This week we had the opportunity to go to the Women in Games conference (10th anniversary!) in London and that was such an awesome event! It was great to be there but to also see a shift towards the culture of games.
Games are super powerful. From the talk of Catherine Bohler and Elin Festoy on “Surviving a Crazy Game Idea”, it was clear that games can create ethical reflection and empathy so we can learn and experience new things. My Child Lesbensborn, developed by them, was a BAFTA winner and is a game that tells stories of children born from conflicts. In the game you play as their parent and it is all based on true stories. During the talk, Catherine and Elin discussed many takeaways from their experience in the development of this game. One for instance is “Stick to your core”, reinforcing the importance of interdisciplinary research in games design. The other aspect that captured my attention was that the game sold in China and there was also similar issues there. This means that the impact of games are huge and global. Why are we not exploring this that much? What does it mean to build such games?
Games are interdisciplinary and diverse. Let’s embrace diversity. In the panel “The Age of the Heroine: Gender and Culture Representation in Games”, so many other characteristics of games and applications were discussed. The awesome and powerful panelists had different backgrounds and applied games in different scenarios. The main takeaway from the panel was that we need to reevaluate how to make games, because stereotypes are everywhere. We need to “stop categorising people”. This is why you need to “stick to your core” once more. But most importantly, we need to be able to lift the good examples and “subvert the companies”, by showing what is possible and what we can do.

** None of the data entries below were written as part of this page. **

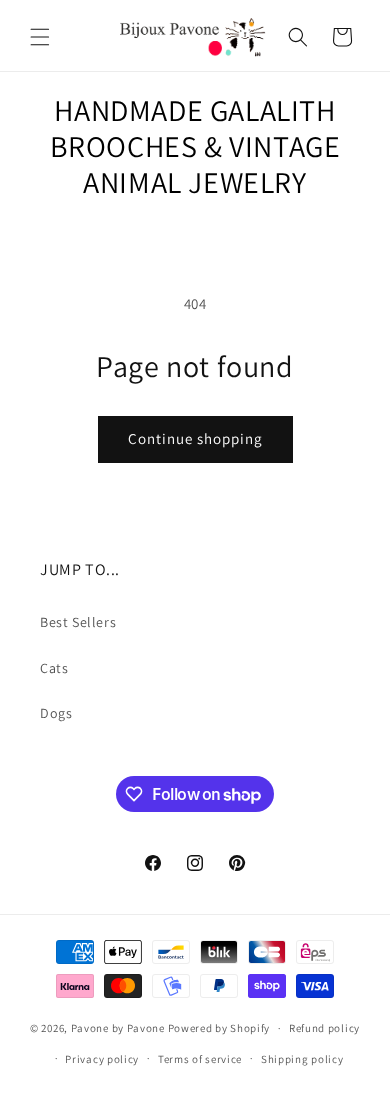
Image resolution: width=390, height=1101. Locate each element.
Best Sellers (78, 622)
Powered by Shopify (219, 1028)
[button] (40, 37)
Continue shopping (195, 438)
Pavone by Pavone (118, 1028)
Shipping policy (302, 1059)
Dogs (56, 713)
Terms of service (200, 1059)
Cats (54, 668)
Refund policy (324, 1028)
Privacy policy (102, 1059)
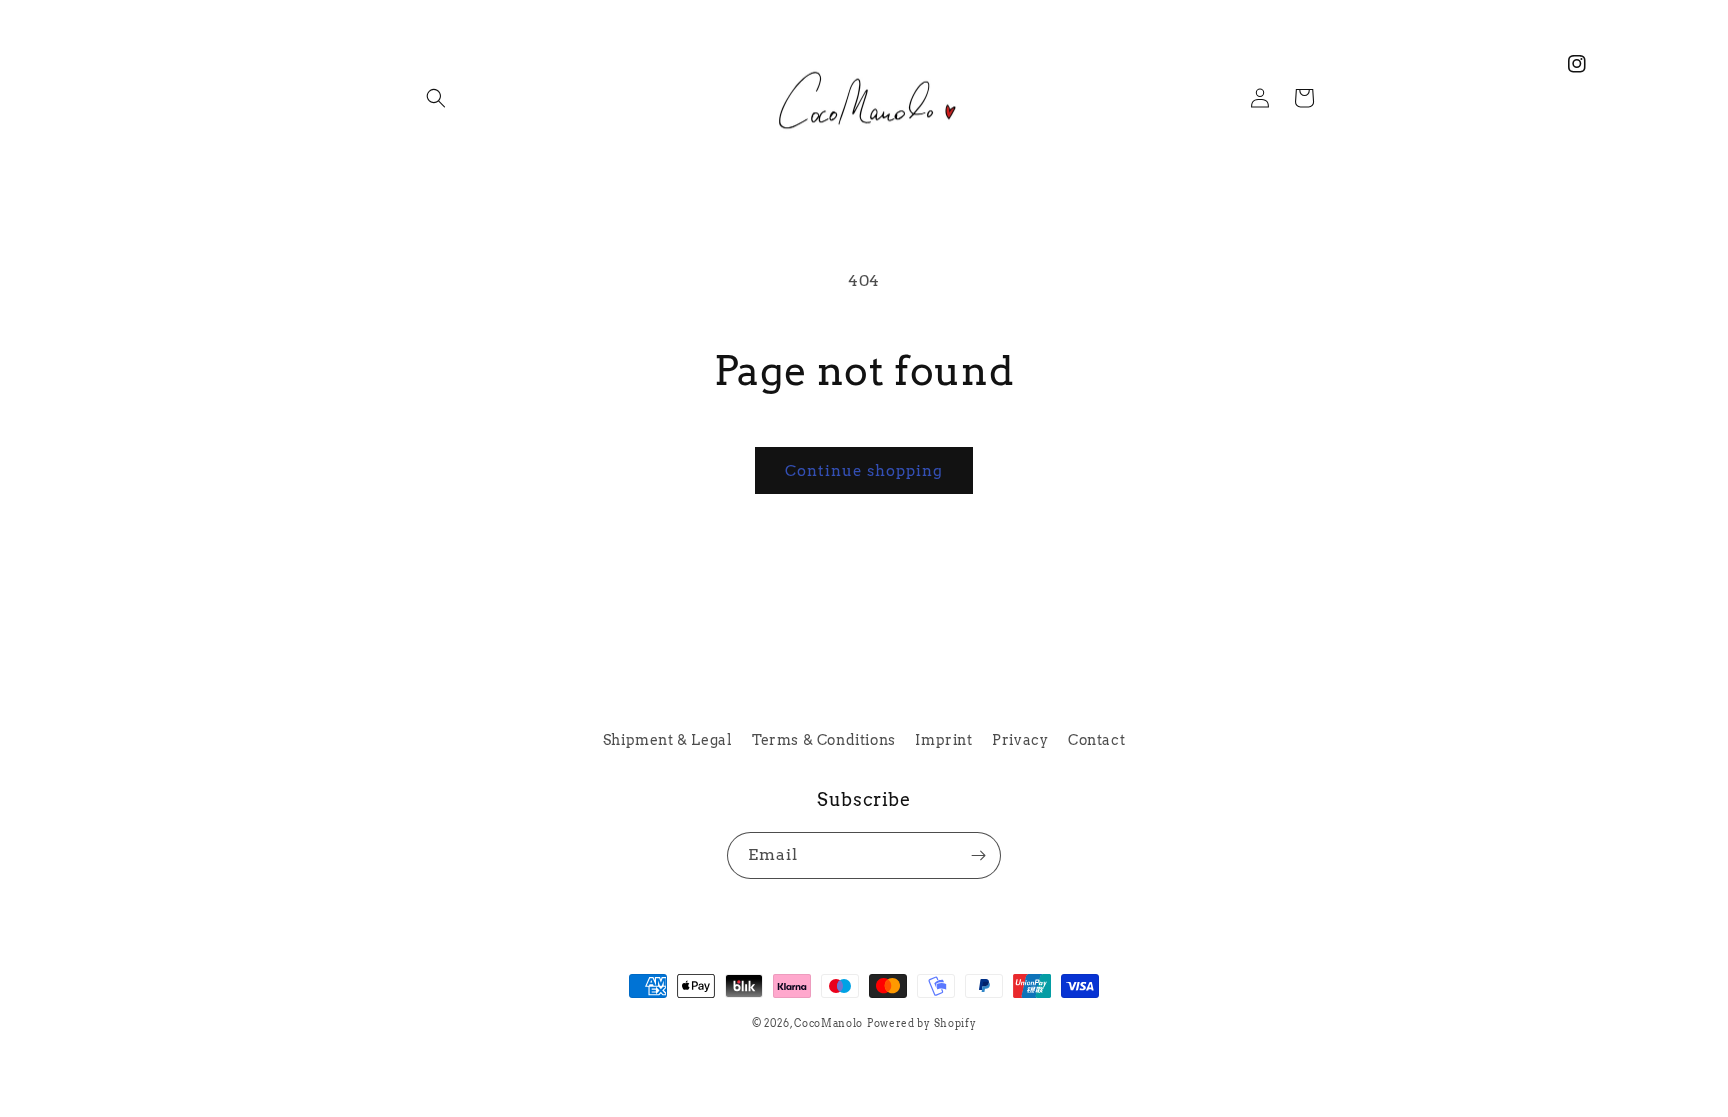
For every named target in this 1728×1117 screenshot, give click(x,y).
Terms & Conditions (824, 740)
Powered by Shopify (922, 1023)
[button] (436, 98)
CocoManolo (828, 1023)
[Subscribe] (978, 855)
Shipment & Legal (668, 740)
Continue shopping (864, 471)
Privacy (1020, 740)
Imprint (943, 740)
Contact (1096, 740)
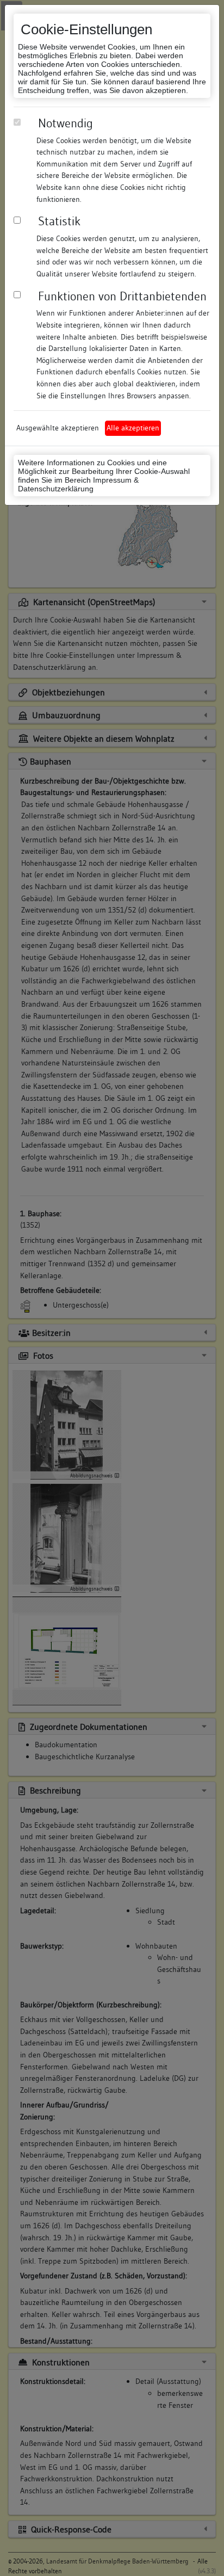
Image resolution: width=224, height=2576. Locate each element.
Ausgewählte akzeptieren (57, 428)
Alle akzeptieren (133, 428)
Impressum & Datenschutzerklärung (78, 484)
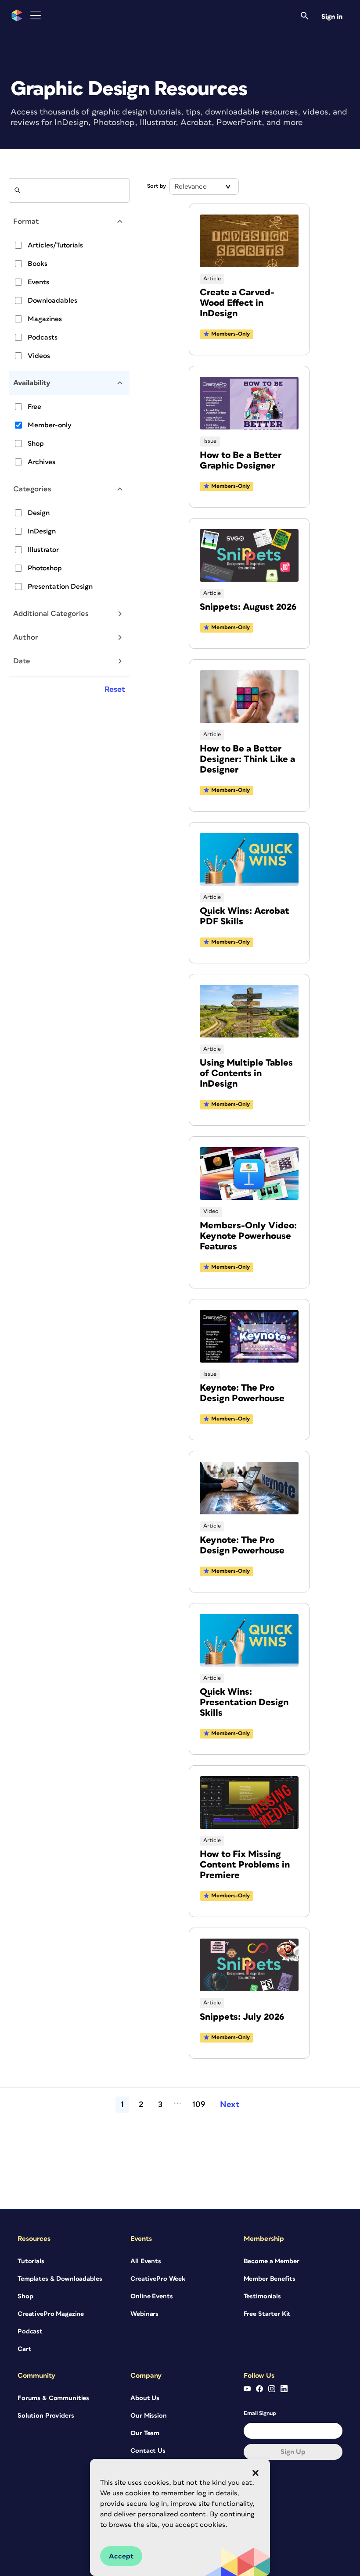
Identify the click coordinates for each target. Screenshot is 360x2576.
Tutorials (31, 2261)
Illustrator (43, 549)
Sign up (293, 2451)
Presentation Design (60, 586)
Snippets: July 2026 (242, 2016)
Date (21, 661)
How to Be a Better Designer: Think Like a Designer (247, 759)
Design (39, 512)
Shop (36, 443)
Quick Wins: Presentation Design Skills (244, 1702)
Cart (24, 2349)
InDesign (42, 531)
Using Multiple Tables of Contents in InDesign (246, 1073)
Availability (31, 383)
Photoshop (45, 568)
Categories (32, 489)
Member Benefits (269, 2278)
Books (37, 263)
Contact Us (148, 2450)
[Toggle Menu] (35, 15)
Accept (121, 2556)
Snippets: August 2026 (248, 607)
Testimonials (262, 2296)
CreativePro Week (157, 2278)
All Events (145, 2261)
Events (38, 282)
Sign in (331, 16)
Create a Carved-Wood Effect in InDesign (237, 303)
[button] (255, 2473)
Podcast (30, 2331)
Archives (41, 461)
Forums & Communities (53, 2398)
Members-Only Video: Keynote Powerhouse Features (248, 1236)
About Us (144, 2398)
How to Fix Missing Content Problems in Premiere (245, 1865)
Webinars (144, 2314)
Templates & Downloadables (60, 2278)
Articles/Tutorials (55, 245)
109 (198, 2104)
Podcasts (43, 337)
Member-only (50, 425)
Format (26, 221)
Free (34, 406)
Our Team (144, 2433)
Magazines (45, 318)
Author (25, 637)
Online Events (151, 2296)
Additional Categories (51, 614)
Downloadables (52, 300)
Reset (114, 690)
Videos (39, 355)
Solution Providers (46, 2415)
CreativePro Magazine (51, 2314)
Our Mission (148, 2415)
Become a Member (271, 2261)
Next (230, 2104)
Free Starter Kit (267, 2314)
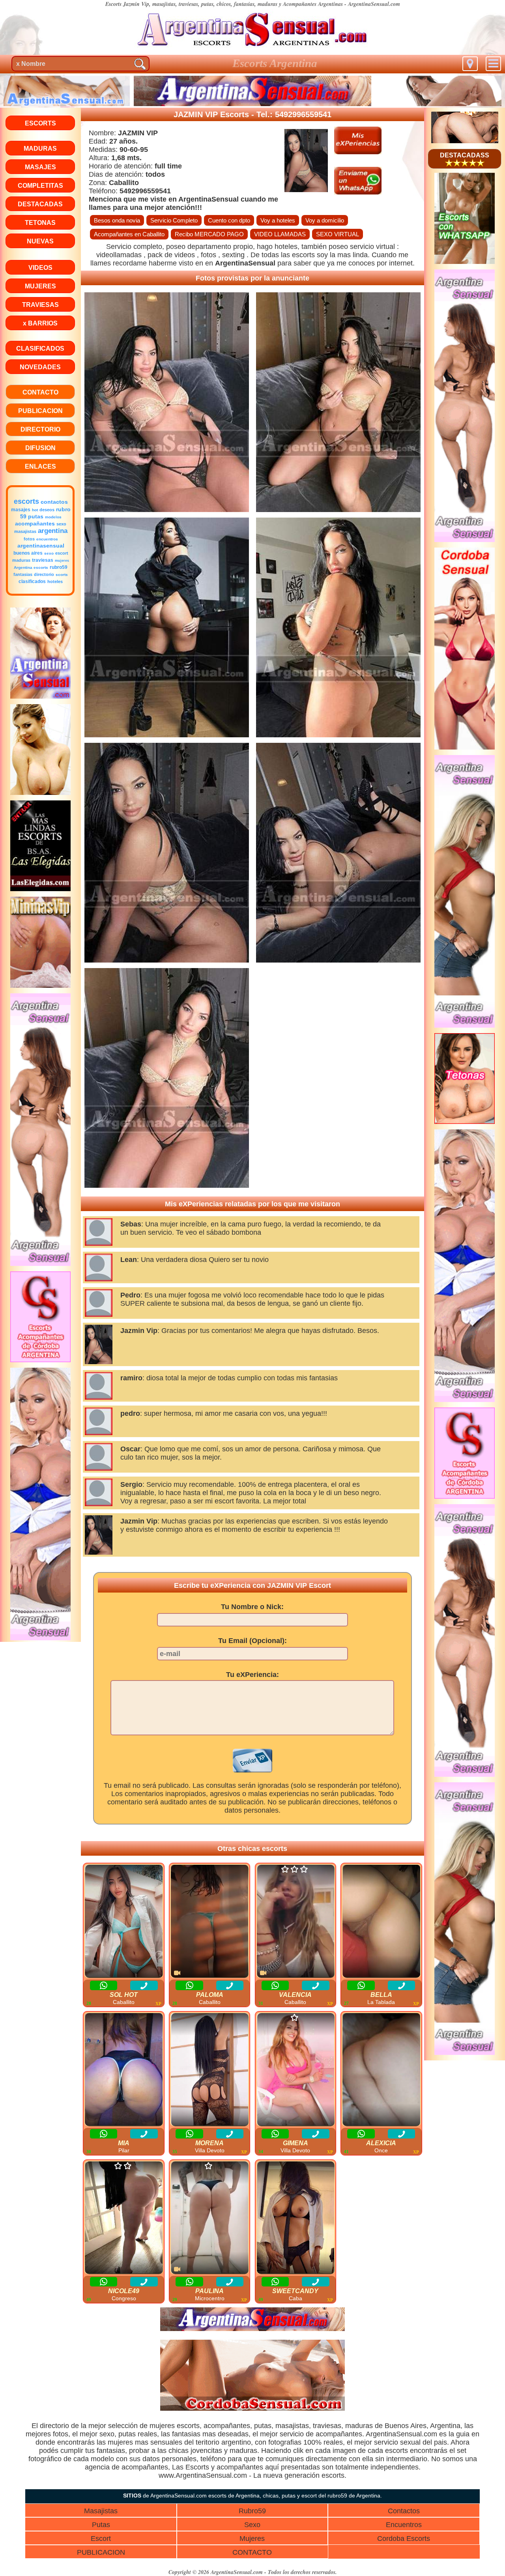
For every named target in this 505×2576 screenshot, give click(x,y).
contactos (54, 502)
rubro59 (58, 567)
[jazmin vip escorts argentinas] (252, 49)
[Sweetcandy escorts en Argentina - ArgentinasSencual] (295, 2218)
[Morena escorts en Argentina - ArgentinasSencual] (209, 2070)
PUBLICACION (101, 2552)
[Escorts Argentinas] (40, 1263)
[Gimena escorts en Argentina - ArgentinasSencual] (295, 2070)
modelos (53, 517)
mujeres (62, 561)
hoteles (55, 581)
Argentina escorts (31, 567)
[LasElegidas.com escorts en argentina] (40, 889)
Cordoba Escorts (403, 2538)
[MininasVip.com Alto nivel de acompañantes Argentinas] (40, 985)
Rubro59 (252, 2511)
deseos (46, 509)
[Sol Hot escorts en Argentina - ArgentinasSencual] (123, 1922)
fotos (29, 539)
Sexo (252, 2525)
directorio (44, 574)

Games for change, for real. Then we had the talk from super Jude Ower on “Playing with Purpose”. In a personal note, it was great to see a talk on games for change this time because it brought me back to the ideas discussed when I was doing my PhD, so thank you! Jude talked about how games are making a big difference in the world. Examples are: Pokemon Go to clean up beaches, Self-esteem squad to build body confidence, Dumb Ways to Die for the oceans, the Sustainable Development Goals games, Mission1.5 (a new game built around climate crisis) and so on. These games were all aligned to a main purpose and this was a shared purpose. As Jude mentioned (and I agree!), it is al about shared values, education and then, change. Values are in the core of games. We make games around these values and we communicate them with players via meaningful interactions; these become shared values. We can nudge people’s behaviour through storytelling – and games are perfect for that. The world needs so much of this now, we should be making more games like that!
Games for social good need a space. After Jude’s talk, there was a fab panel on “Games for Good: Using Games to Create Social Impact & Raise Awareness around Global Issues” (the themes were perfectly fit!). The awesome team of panelists discussed the many applications of games for social good, from rehab, childhood trauma, citizen science, mental health and so on. But most importantly, we need a space to create and make games that just change the norm and make us reflect about our choices in the world.
What is the future of games? Well, make them inclusive. The last talk was about the future of games and play and reflections on what is next for games design. The panel has discussed many trends, from embodied interactions, wearables, implants, brain-computer interfaces, accessibility and inclusivity. The main takeaway for me in this case was the word inclusivity. If we want to make games and have as many people playing them, why not making them inclusive first. That is, we should design for the extreme user, but most importantly, we need to “connect communities that need connecting” and we should “enable belonging”. These bold statements are key and should be in the core of games design. We should be thinking about widening participation. AI can also help through adaptive content, but we need to understand that AI is also biased. What is the type of data that we are feeding these intelligent agents/algorithms?
To conclude, I would like to suggest a few questions and reflections. These are:
Reflection 1. Games should reflect and incorporate social values. Why are we not making more games like that? If these games can change how people perceive the world, so why all the funding is on AAA or just entertainment games? If there are many games for social good out there where can we find them? I personally don’t like even categorising the games. Therefore I think all games should reflect societal values. This should be the real nature of games. We should be looking for inspiration from other disciplines, personal stories, communities, nature and reflecting these interactions in our game making process. This is why diversity is so important.
Reflection 2. Games need to be inclusive. How can we make them more inclusive? Where do we find more information about it? Where are the regulations and how can we incorporate this into our game-making skillset? We don’t want to reinvent the wheel. I’m sure there are guidelines out there. We should be making more of them.
Reflection 3. What is the game you want to make? If you should stick to your core, then what is your core? Think about ethics. Think about values. Reflect, be creative but critical. And most importantly, show that this matters to you. Subvert the companies.
If you have any more reflections and ideas, please feel free to drop a line. If you didn’t have the chance to go this year, have a look at the talks. We are currently thinking about organising these thoughts into a special space. Adam Procter (our Games Design & Art programme leader) has also shared his thoughts in his blog. So let the games begin!